Powell’s lack of formal training may make him more liable to be led by the staff economists.
Another important point to note is that Powell is not a trained economist. He is a lawyer with a background in private equity. Given the recent dominance of academics at the Fed, this is quite striking. Powell’s lack of formal training may make him more liable to be led by the staff economists.
Changing of the guard
The whole leadership group of the Fed will change next year; Vice-chairman Stanley Fischer, another Obama appointee, announced his resignation back in September, citing “personal reasons.” Bill Dudley, president of the Federal Reserve Bank of New York, is also taking early retirement. He was due to leave at the beginning of 2019, but said at the beginning of this week that he will now retire in mid-2018.
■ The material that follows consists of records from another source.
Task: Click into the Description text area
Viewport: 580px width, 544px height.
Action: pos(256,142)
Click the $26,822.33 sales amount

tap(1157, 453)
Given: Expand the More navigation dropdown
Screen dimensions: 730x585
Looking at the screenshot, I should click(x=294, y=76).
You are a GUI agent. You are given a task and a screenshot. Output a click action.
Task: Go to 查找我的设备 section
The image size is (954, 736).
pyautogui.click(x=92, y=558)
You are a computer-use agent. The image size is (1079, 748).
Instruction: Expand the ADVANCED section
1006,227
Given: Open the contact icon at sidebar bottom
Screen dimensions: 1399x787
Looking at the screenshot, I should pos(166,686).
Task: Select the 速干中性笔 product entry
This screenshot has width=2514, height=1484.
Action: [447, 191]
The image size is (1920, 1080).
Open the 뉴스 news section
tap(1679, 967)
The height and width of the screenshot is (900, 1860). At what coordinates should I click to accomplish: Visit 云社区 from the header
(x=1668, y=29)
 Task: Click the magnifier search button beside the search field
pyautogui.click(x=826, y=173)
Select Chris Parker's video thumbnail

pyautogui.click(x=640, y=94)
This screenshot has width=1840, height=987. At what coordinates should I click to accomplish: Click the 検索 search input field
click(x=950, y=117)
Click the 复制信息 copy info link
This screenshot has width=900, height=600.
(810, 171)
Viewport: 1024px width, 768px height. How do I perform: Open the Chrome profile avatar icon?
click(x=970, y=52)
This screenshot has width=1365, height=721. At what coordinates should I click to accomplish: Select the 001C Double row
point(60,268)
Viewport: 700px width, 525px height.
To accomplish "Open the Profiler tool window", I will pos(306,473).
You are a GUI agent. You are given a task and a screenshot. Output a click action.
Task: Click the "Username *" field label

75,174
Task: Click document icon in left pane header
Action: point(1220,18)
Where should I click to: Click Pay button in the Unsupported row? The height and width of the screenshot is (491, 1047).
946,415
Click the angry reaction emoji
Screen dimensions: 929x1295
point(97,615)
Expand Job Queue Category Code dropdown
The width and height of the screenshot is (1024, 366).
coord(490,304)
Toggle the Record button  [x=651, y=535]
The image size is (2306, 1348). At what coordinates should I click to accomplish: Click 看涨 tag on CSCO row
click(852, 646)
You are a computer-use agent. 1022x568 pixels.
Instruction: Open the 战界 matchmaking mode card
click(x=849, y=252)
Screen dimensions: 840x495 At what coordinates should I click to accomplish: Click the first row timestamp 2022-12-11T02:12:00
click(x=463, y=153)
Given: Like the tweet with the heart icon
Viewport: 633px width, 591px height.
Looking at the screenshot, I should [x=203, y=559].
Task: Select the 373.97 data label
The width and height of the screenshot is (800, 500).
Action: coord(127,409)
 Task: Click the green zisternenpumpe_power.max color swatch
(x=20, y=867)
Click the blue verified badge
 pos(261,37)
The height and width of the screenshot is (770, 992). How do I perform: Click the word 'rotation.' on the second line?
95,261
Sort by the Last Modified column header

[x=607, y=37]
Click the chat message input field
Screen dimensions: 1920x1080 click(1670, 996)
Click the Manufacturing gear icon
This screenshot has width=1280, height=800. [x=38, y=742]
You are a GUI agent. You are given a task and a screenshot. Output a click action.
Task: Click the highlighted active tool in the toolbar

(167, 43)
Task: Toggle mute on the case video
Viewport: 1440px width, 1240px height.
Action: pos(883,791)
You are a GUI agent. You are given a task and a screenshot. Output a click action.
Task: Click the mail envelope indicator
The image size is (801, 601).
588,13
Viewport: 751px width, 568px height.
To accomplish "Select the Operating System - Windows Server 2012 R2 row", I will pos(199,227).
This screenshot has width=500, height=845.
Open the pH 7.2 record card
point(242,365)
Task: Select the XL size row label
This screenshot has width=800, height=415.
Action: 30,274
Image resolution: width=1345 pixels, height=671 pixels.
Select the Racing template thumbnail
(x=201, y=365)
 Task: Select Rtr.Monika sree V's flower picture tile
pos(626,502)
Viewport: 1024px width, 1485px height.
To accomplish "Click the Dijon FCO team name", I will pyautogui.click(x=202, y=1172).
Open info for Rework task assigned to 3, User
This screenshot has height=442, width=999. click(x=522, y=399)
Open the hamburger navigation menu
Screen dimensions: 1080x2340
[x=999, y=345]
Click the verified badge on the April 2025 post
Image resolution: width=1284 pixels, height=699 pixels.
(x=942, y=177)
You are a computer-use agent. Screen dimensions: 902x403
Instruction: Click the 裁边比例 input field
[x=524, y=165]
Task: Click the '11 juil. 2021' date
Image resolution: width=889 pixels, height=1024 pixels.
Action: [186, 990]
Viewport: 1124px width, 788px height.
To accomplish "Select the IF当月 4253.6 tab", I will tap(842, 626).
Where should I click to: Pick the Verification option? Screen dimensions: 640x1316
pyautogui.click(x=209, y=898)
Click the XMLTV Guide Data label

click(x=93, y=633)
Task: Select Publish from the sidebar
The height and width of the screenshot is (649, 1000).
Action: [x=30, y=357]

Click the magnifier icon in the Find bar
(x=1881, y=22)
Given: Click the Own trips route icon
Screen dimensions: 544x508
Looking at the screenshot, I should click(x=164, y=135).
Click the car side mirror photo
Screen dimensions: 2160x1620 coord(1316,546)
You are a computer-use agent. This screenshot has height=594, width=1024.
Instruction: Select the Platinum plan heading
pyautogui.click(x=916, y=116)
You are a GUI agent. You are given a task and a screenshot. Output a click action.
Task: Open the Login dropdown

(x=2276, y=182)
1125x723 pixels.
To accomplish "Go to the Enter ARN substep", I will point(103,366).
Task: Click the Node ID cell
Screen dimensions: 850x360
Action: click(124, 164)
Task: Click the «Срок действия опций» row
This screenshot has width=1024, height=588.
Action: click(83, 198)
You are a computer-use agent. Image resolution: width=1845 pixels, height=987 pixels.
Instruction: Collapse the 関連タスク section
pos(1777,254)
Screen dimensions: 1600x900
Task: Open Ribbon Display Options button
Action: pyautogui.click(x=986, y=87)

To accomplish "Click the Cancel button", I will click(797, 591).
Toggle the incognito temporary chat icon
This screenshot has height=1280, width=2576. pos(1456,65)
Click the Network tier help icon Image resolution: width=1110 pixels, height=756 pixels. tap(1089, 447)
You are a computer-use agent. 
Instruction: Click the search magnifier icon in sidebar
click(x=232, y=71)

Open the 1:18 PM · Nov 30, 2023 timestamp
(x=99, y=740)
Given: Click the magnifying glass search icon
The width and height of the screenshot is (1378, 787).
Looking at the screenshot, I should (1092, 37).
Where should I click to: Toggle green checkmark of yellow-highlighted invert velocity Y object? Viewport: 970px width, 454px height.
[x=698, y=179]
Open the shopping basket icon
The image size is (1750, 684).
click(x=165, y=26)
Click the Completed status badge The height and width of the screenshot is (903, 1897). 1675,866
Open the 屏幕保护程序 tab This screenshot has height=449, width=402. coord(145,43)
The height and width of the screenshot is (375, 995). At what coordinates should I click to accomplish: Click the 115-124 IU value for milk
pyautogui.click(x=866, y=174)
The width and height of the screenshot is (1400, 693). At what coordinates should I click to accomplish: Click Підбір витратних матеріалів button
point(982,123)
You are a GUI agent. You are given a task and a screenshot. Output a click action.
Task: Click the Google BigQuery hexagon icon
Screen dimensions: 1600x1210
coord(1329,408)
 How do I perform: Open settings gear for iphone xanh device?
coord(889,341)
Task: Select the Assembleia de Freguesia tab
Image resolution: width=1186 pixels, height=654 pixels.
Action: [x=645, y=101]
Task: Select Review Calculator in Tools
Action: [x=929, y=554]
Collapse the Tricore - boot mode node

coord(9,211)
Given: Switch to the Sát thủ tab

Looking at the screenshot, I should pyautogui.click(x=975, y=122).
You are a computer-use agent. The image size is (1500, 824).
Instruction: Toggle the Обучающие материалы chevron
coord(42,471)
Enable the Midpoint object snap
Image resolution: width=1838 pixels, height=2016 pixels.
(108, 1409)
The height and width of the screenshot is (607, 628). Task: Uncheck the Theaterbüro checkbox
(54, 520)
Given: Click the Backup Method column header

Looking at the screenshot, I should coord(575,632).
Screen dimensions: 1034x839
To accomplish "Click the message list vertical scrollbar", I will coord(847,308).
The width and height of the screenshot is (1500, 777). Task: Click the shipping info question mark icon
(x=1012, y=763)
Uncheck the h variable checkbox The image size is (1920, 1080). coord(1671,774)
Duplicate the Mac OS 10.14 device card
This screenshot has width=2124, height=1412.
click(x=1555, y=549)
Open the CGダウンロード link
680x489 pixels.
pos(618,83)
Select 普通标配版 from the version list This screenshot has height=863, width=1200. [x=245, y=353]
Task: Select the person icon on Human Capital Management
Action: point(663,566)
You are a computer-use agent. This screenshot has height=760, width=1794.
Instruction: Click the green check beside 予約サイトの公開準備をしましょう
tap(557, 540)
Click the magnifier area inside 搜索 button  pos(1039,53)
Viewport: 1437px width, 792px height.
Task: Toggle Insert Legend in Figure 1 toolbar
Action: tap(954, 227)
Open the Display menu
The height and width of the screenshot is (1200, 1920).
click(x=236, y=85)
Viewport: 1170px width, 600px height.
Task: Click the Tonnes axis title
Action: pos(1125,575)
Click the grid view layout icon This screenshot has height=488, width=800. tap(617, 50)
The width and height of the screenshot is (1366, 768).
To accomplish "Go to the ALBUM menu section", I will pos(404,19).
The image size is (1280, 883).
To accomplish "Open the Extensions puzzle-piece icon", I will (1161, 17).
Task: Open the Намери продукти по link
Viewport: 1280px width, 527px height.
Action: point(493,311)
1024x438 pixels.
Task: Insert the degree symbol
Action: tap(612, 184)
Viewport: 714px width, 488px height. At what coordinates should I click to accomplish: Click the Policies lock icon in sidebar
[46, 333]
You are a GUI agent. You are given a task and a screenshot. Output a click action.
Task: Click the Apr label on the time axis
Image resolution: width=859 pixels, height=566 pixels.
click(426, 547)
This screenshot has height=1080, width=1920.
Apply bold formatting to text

Nevertheless, markets have not interpreted Powell’s nomination and the top-level departures to mean that policy will change significantly. This is partly because Powell largely agrees with Yellen’s views, but also partly because the path of monetary policy is ultimately determined not by the whim of officials but by the fundamentals of the economy. And current policy is consistent with those fundamentals. The only thing that might change this is fiscal policy. So what happens on the tax side may turn out to be more important to the path of monetary policy than the individual in charge of the Fed.
And finally, lost in the noise of Powell’s nomination was the Fed’s decision to keep rates on hold at its November meeting. The path is now clear for a December rate hike, which will probably be Yellen’s last substantive decision as Fed chair.